4

From the description of hlist nodes in luatex manual, its field 'shift' seems to be a vertical shift. But when I change it using post_linebreak_filter, it adds horizontal shift to hlist. This overleaf post too describes shift as a vertical shift for hlist: "Another parameter listed in the “metadata” is shift: this is the value of box displacement resulting from applying TeX commands: \raise, \lower (applied to an \hbox);" Have I encountered a bug in luatex, or is my usage pattern incorrect? Either way, I would like select a hlist node, and shift it horizontally and vertically on the page while not affecting other pdf contents on the page (in effect apply pdf translation matrix to the hlist). Unfortunately, pdf_setmatrix node cannot be used for vertical/horizontal displacement (called translation in PDF 1.7 manual) as pdftex has disabled it (read the definition of \pdfsetmatrix in pdftex manual), and it warns against using \pdfliteral (pdftex equivalent of luatex pdf_literal node). Though am not sure whether the warning is true for luatex during post linebreak phase? If it is, then what's the safest way to achieve horizontal and vertical translation? (My guess for horizontal translation is to add a kern node at the beginning of hlist, is that the cleanest? And am not sure about the cleanest way to do vertical translation...)

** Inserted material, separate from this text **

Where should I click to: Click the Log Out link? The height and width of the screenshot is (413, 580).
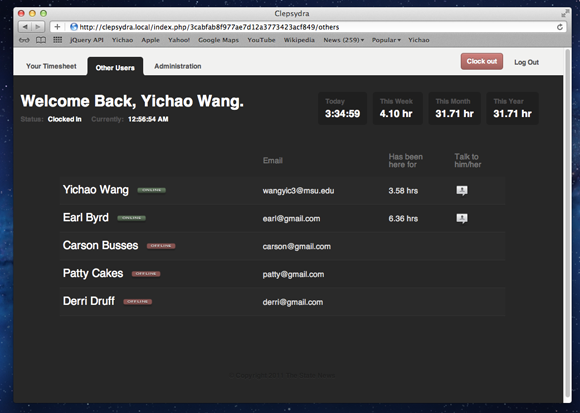[x=526, y=62]
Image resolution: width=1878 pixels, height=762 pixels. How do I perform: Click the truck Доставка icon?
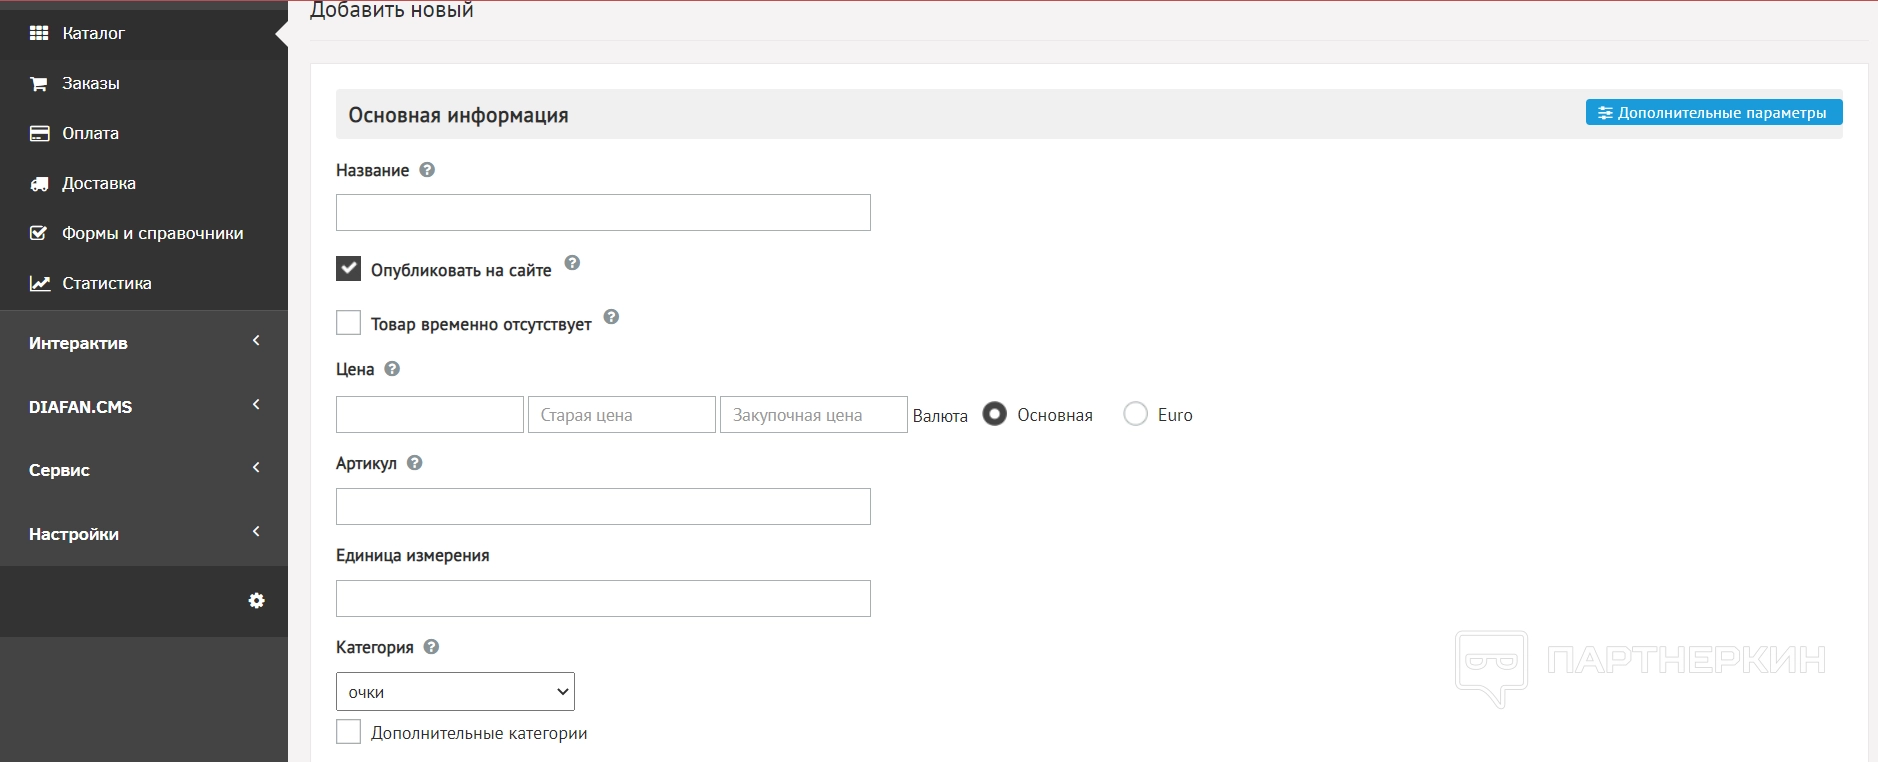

Here's a screenshot of output I get, followed by complete code to add vertical and horizontal translations to hlist of line number 3, and below the code are some useful screenshot from documents mentioned in the description above:

output

code: >>lualatex test.tex

% test.tex
\documentclass[notitlepage,letterpaper]{article}
\usepackage[letterpaper,left=2in,right=2in,top=1in,bottom=1in]{geometry}
\usepackage{blindtext}

\directlua{
    function my_post_lb_filter(head,groupcode)
      local linenumber=1;
      local HLIST = node.id("hlist")
      local WHATSIT = node.id("whatsit")
      local KERN = node.id("kern")
      for n in node.traverse(head) do
        if n.id==HLIST then
          if linenumber==3 then
            % Add vertical translation
            n.shift=20*65536; % This should shift linenumber 3 vertically by 20, in reality it shifts horizontally
            % Add horizontal translation
            local hkern = node.new(KERN)
            hkern.subtype=1;
            hkern.attr=n.attr;
            hkern.kern = 80*65535;
            n.head = node.insert_before(n.list,n.head,hkern)
          end
        linenumber=linenumber+1;
        end
      end
      return head
    end
  luatexbase.add_to_callback('post_linebreak_filter', my_post_lb_filter, 'Play with luatex node library')
}

\begin{document}
  \blindtext[1]
\end{document}

hlist shift description from luatex manual:

hlist

pdf object translation:

pdf translation

pdfliteral vs pdfsetmatrix from pdftex manual:

pdftex transformations

4

Regarding shift: The documentation is misleading, but the box is shifted vertically if it is contained in a horizontal list (\lower or \raise in horizontal mode), it is shifted horizontally if it is contained in a vertical list (\moveleft and \moveright in vertical mode) and it is not shifted at all if it is not in any outer list.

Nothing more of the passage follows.